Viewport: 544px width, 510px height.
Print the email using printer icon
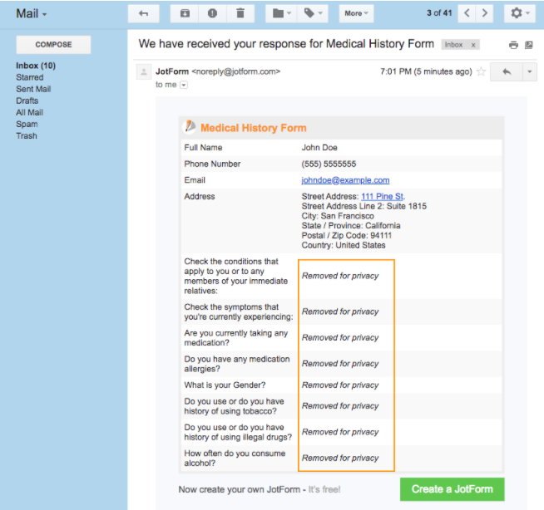(513, 45)
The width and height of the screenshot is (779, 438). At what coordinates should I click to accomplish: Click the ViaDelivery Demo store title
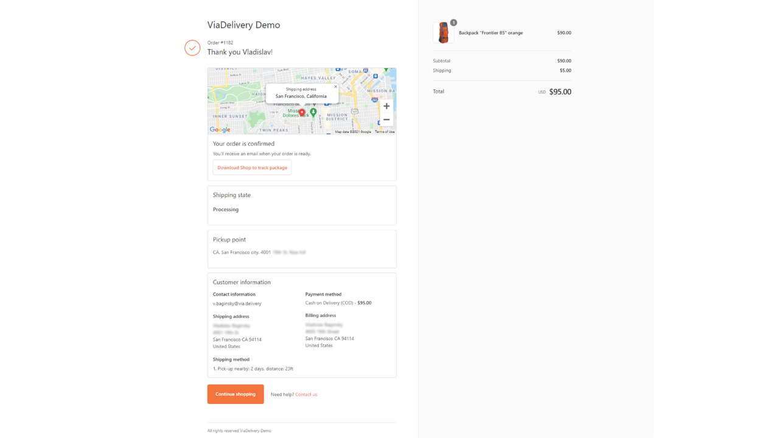(x=243, y=25)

════════

### Description of the task:
Print nothing except the lines from the one with "The width and" through the last line of the listing, exactly as written and with pictures removed.

### Output below:
The width and height of the screenshot is (779, 438). At what coordinates should I click to accomplish: Click the ViaDelivery Demo store title
(x=243, y=25)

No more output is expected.